→ **Goal of the exercise**
Write each line out a second time, exactly as shown below.

START Records provided

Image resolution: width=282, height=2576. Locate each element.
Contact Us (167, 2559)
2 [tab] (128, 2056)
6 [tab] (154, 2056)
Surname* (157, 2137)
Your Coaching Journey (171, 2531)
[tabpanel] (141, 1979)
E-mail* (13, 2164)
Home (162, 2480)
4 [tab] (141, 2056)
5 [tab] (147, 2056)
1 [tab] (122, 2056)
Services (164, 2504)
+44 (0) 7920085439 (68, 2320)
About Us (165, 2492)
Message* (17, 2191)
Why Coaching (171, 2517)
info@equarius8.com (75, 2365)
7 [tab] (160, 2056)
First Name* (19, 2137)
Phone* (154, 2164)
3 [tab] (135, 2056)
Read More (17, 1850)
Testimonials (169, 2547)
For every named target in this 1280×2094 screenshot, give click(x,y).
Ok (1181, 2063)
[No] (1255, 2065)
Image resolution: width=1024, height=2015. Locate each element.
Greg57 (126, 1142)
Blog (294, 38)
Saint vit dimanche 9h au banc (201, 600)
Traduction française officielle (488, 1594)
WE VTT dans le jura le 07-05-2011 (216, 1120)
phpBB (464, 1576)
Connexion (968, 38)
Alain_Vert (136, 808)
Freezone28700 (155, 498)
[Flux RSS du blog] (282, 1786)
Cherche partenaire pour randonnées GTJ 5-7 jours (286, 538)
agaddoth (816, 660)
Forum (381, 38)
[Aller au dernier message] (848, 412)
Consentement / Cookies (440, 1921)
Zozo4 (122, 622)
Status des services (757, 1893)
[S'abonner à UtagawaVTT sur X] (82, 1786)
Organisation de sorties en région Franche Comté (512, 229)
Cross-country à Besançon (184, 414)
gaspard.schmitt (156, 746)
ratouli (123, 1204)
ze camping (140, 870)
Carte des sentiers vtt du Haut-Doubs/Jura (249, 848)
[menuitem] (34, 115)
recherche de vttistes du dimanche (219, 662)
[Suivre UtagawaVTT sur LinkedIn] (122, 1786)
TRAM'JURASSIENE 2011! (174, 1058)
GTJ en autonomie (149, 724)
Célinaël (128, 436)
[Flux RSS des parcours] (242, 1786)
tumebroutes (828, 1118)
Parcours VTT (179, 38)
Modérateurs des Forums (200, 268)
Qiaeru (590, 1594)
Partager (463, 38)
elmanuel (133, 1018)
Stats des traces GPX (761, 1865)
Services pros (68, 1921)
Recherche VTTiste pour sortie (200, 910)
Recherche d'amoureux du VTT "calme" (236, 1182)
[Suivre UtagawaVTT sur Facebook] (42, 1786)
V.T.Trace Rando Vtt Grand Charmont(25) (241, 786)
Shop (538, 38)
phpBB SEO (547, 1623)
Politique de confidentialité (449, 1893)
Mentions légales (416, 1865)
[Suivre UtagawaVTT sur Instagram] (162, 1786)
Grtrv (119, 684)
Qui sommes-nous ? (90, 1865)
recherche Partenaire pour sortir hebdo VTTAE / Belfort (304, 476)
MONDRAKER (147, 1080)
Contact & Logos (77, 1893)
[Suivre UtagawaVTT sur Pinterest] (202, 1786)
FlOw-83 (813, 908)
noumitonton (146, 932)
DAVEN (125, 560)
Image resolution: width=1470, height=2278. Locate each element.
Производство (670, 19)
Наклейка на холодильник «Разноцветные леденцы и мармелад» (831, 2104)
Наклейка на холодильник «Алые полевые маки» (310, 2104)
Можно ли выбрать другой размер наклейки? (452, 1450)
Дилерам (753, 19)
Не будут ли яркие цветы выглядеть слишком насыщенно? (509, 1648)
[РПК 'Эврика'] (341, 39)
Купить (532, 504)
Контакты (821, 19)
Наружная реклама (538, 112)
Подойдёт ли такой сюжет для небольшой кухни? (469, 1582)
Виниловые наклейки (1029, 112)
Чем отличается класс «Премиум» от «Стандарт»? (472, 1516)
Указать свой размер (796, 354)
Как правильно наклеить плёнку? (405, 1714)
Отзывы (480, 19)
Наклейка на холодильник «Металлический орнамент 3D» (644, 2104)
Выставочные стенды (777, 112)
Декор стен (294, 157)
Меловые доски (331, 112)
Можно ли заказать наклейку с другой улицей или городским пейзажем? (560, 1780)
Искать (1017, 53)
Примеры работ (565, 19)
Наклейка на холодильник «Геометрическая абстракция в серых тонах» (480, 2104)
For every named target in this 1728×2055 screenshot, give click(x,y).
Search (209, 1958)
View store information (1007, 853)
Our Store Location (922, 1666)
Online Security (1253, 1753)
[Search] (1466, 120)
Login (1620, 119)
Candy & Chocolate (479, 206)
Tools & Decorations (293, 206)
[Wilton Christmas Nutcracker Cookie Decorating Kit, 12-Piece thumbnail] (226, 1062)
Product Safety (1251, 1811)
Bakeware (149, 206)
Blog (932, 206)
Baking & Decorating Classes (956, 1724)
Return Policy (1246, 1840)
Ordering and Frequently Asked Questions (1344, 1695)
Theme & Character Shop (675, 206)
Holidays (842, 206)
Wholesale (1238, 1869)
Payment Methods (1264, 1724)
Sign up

END Records provided

→ **Answer for the task**
Image resolution: width=282, height=2576. Locate each element.
Contact Us (167, 2559)
2 [tab] (128, 2056)
6 [tab] (154, 2056)
Surname* (157, 2137)
Your Coaching Journey (171, 2531)
[tabpanel] (141, 1979)
E-mail* (13, 2164)
Home (162, 2480)
4 [tab] (141, 2056)
5 [tab] (147, 2056)
1 [tab] (122, 2056)
Services (164, 2504)
+44 (0) 7920085439 (68, 2320)
About Us (165, 2492)
Message* (17, 2191)
Why Coaching (171, 2517)
info@equarius8.com (75, 2365)
7 [tab] (160, 2056)
First Name* (19, 2137)
Phone* (154, 2164)
3 [tab] (135, 2056)
Read More (17, 1850)
Testimonials (169, 2547)
For every named target in this 1280×2094 screenshot, give click(x,y).
Ok (1181, 2063)
[No] (1255, 2065)
Image resolution: width=1024, height=2015. Locate each element.
Greg57 (126, 1142)
Blog (294, 38)
Saint vit dimanche 9h au banc (201, 600)
Traduction française officielle (488, 1594)
WE VTT dans le jura le 07-05-2011 (216, 1120)
phpBB (464, 1576)
Connexion (968, 38)
Alain_Vert (136, 808)
Freezone28700 (155, 498)
[Flux RSS du blog] (282, 1786)
Cherche partenaire pour randonnées GTJ 5-7 jours (286, 538)
agaddoth (816, 660)
Forum (381, 38)
[Aller au dernier message] (848, 412)
Consentement / Cookies (440, 1921)
Zozo4 (122, 622)
Status des services (757, 1893)
[S'abonner à UtagawaVTT sur X] (82, 1786)
Organisation de sorties en région Franche Comté (512, 229)
Cross-country à Besançon (184, 414)
gaspard.schmitt (156, 746)
ratouli (123, 1204)
ze camping (140, 870)
Carte des sentiers vtt du Haut-Doubs/Jura (249, 848)
[menuitem] (34, 115)
recherche de vttistes du dimanche (219, 662)
[Suivre UtagawaVTT sur LinkedIn] (122, 1786)
TRAM'JURASSIENE 2011! (174, 1058)
GTJ en autonomie (149, 724)
Célinaël (128, 436)
[Flux RSS des parcours] (242, 1786)
tumebroutes (828, 1118)
Parcours VTT (179, 38)
Modérateurs des Forums (200, 268)
Qiaeru (590, 1594)
Partager (463, 38)
elmanuel (133, 1018)
Stats des traces GPX (761, 1865)
Services pros (68, 1921)
Recherche VTTiste pour sortie (200, 910)
Recherche d'amoureux du VTT "calme" (236, 1182)
[Suivre UtagawaVTT sur Facebook] (42, 1786)
V.T.Trace Rando Vtt Grand Charmont(25) (241, 786)
Shop (538, 38)
phpBB SEO (547, 1623)
Politique de confidentialité (449, 1893)
Mentions légales (416, 1865)
[Suivre UtagawaVTT sur Instagram] (162, 1786)
Grtrv (119, 684)
Qui sommes-nous ? (90, 1865)
recherche Partenaire pour sortir hebdo VTTAE / Belfort (304, 476)
MONDRAKER (147, 1080)
Contact & Logos (77, 1893)
[Suivre UtagawaVTT sur Pinterest] (202, 1786)
FlOw-83 (813, 908)
noumitonton (146, 932)
DAVEN (125, 560)
Image resolution: width=1470, height=2278. Locate each element.
Производство (670, 19)
Наклейка на холодильник «Разноцветные леденцы и мармелад» (831, 2104)
Наклейка на холодильник «Алые полевые маки» (310, 2104)
Можно ли выбрать другой размер наклейки? (452, 1450)
Дилерам (753, 19)
Не будут ли яркие цветы выглядеть слишком насыщенно? (509, 1648)
[РПК 'Эврика'] (341, 39)
Купить (532, 504)
Контакты (821, 19)
Наружная реклама (538, 112)
Подойдёт ли такой сюжет для небольшой кухни? (469, 1582)
Виниловые наклейки (1029, 112)
Чем отличается класс «Премиум» от «Стандарт»? (472, 1516)
Указать свой размер (796, 354)
Как правильно наклеить плёнку? (405, 1714)
Отзывы (480, 19)
Наклейка на холодильник «Металлический орнамент 3D» (644, 2104)
Выставочные стенды (777, 112)
Декор стен (294, 157)
Меловые доски (331, 112)
Можно ли заказать наклейку с другой улицей или городским пейзажем? (560, 1780)
Искать (1017, 53)
Примеры работ (565, 19)
Наклейка на холодильник «Геометрическая абстракция в серых тонах» (480, 2104)
For every named target in this 1728×2055 screenshot, give click(x,y).
Search (209, 1958)
View store information (1007, 853)
Our Store Location (922, 1666)
Online Security (1253, 1753)
[Search] (1466, 120)
Login (1620, 119)
Candy & Chocolate (479, 206)
Tools & Decorations (293, 206)
[Wilton Christmas Nutcracker Cookie Decorating Kit, 12-Piece thumbnail] (226, 1062)
Product Safety (1251, 1811)
Bakeware (149, 206)
Blog (932, 206)
Baking & Decorating Classes (956, 1724)
Return Policy (1246, 1840)
Ordering and Frequently Asked Questions (1344, 1695)
Theme & Character Shop (675, 206)
Holidays (842, 206)
Wholesale (1238, 1869)
Payment Methods (1264, 1724)
Sign up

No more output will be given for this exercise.